### What is being asked
Produce as output only the lines below starting at the line with "Given: Click the" and continuing through the line with "Image resolution: width=1456", each one exactly as written.

### Study material
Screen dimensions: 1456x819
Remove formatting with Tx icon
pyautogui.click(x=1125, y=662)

--

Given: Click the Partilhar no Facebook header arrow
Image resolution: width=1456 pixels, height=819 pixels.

### Result for this task
Given: Click the Partilhar no Facebook header arrow
Image resolution: width=1456 pixels, height=819 pixels.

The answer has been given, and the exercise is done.